I am new to chef and am currently getting my head around it. We are currently using chef solo in a windows environment. We have product releases every 3 months. Chef is used in our organisation to setup production build environments, developer machines etc. The setup of these environments involves installing a bunch of developer tools such as Visual Studio, 3rd party software etc. This list of tools/software required to setup the environment can keep on changing across releases. For example: If product release 1.0 requires Visual Studio 2015 to be setup, product release 2.0 might require Visual Studio 2015 Update 1 and so on.
The way we make use of chef is as follows:
-End user logs on to the server and launches a Powershell console with admin privileges.
-A Powershell script is executed. This script first installs chef solo on the client machine and copies all the chef scripts locally.
-The chef scripts are then executed to setup the developer build environment.
Here is my requirement: I did like to make use of chef to recreate the production build environment/developer build environment for a particular release.
A developer would like to create the build environment for Product release 1.0. The chef scripts should handle this requirement. If the developer should like to create the developer environment for product release 2.0, the chef scripts should handle this as well.

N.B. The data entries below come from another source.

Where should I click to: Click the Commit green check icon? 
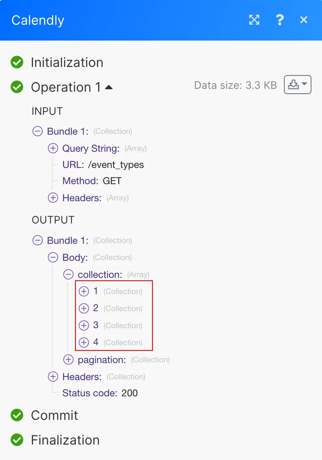pos(17,415)
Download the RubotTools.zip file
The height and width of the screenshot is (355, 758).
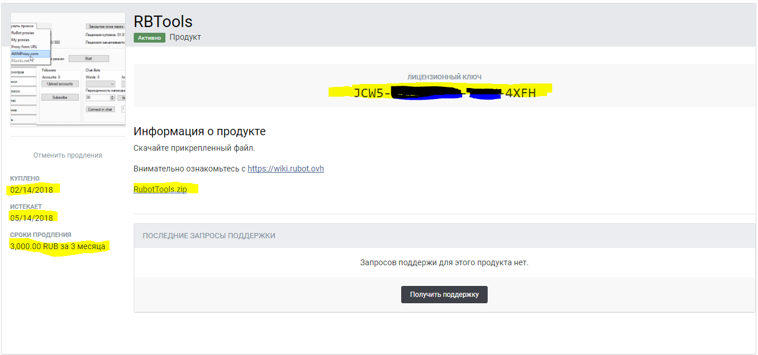pos(160,189)
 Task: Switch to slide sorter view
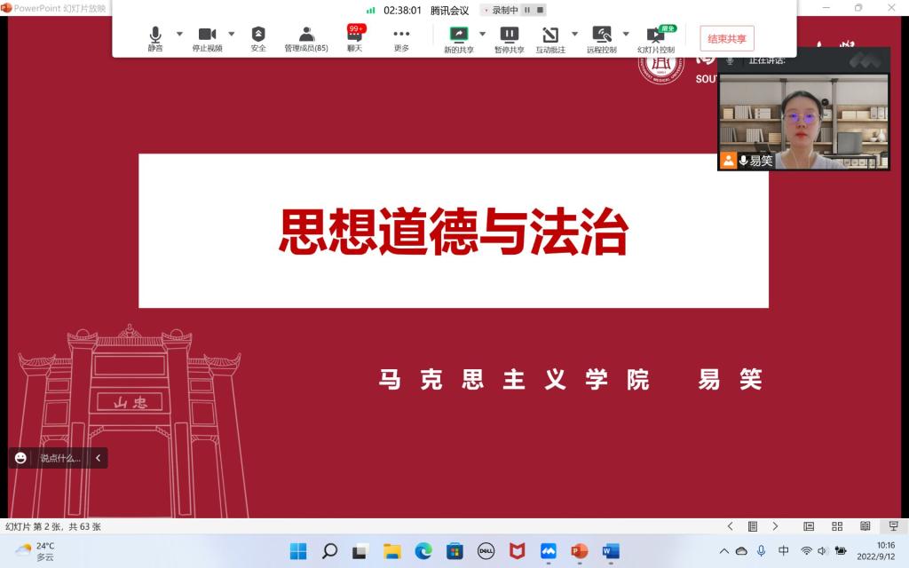coord(836,526)
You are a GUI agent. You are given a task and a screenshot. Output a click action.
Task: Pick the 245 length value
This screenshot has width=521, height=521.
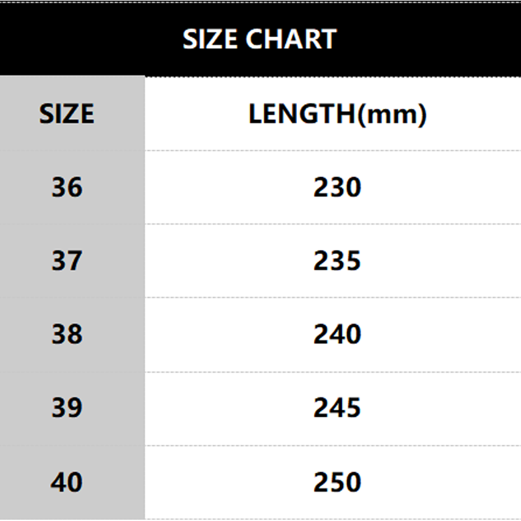(x=337, y=408)
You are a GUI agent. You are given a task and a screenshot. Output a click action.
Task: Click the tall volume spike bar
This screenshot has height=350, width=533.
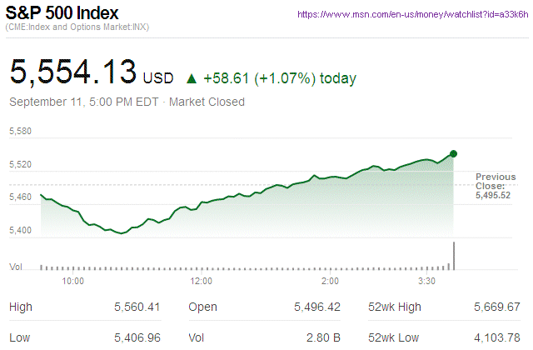click(x=454, y=256)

Is this possible using Chef? I assume this is possible since Chef scripts can be versioned. If so, what is the way to achieve this using Chef? Any help would be very much appreciated. Please guide me towards a best practice.
One way i was thinking is that, we could label the chef scripts for every product version in our source control(Perforce). This way, whenever we want to set up the developer environment for a particular product version, we pull the associated scripts for that product version by making use of the label and setup the environment.

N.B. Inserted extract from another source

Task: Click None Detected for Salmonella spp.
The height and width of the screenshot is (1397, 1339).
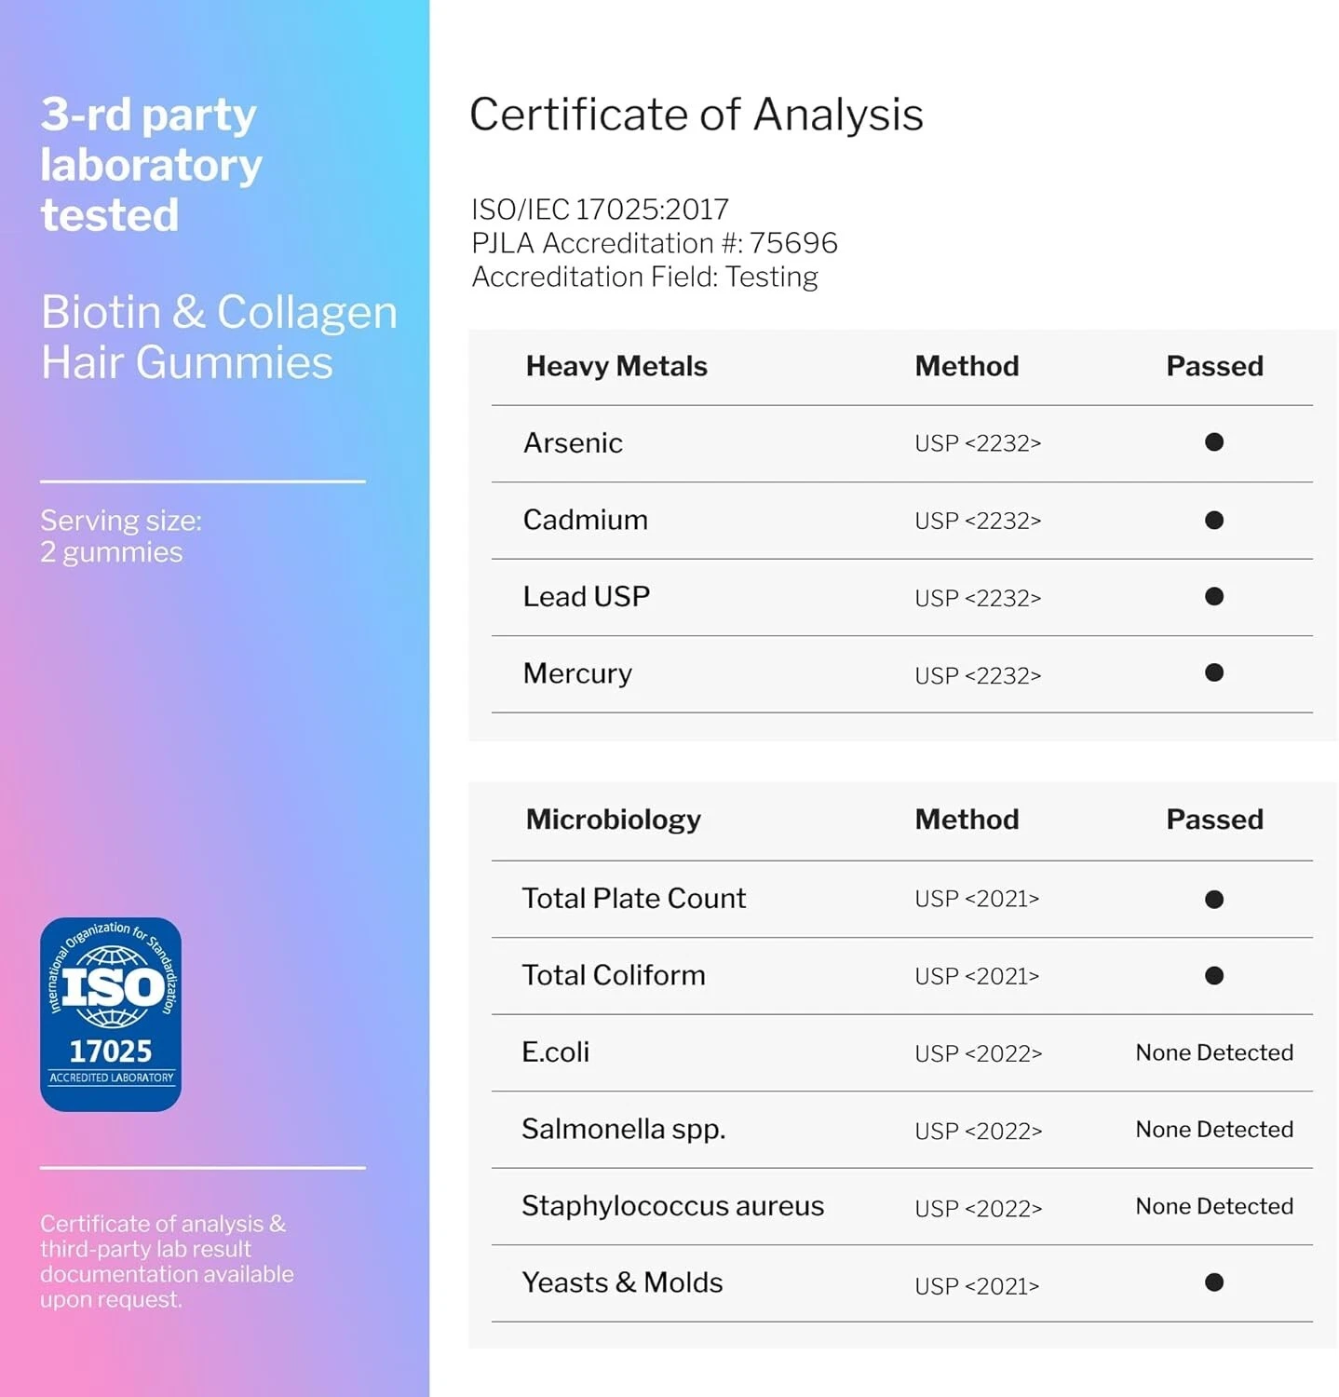Action: click(1214, 1129)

However, this doesn’t seem like a good enough approach.
So, i am looking for help here.
I’m sure there are several practices that would work here but here is how I have done this in the past and would likely repeat again. I would create a single wrapper cookbook that leverages all of the cookbooks you use to configure your environments. I would version this cookbook in lock step to your application versions. Both production and developer environments could converge the correct version of this cookbook to produce the desired environment.
For the development environment cases I would take this a step further and create a vagrantfile that provisions a VM from the cookbook.This way developers simply need to
vagrant up from the correct Vagrantfile and the environment will be provisioned for them. Here is an example vagrantfile that I used to use to provision boxes from a chef recipie: https://github.com/mwrock/chef_workstation/blob/master/Vagrantfile
@Matt_Wrock: Thanks for responding back.
I have a couple of more questions:
-We use Perforce as our source control systems.
-We are using Chef Solo.
I understand your idea of making use of a wrapper cookbook and versioning it in sync with my application versions.
However what i don’t understand is that, how do i get the correct version of the cookbook from the source control system(Perforce), when the user wants to create a development environment for a particular product version?
I expect the user to just execute a Powershell script with a parameter. This parameter would very likely be the product version for which he wants the development environment to be created. This powershell script can be executed just about anywhere: on a VM or a workstation etc. Also, the assumption here is that a VM or a workstation already exists where this powershell script would be executed to create the development environment by installing the necessary tools.
Also, since we use Chef Solo, how do i go about enforcing such cookbook version constraints? I believe with Chef Solo we don’t have the luxury of a database server where the cookbook version meta data is saved.
I have been suggested a wide variety of choices such as environments, Policy files etc. However, i am not sure if these approaches are feasible given that i use chef solo.
I have not used perforce, but I imagine you can check out a tag or branch representing a version of your cookbook. As for dependent cookbooks and their versoins, you can lock down your dependencies with policy files of berkshelf using chef solo and pull down those dependent cookbooks locally using those mechanisms.
I personally like using vagrant if I want to guarantee the state of a dev environment. Converging over an existing environment leaves alot of room for failure. However, you know your environment best. Any way you do it, you can wrap up everything inside of powershell.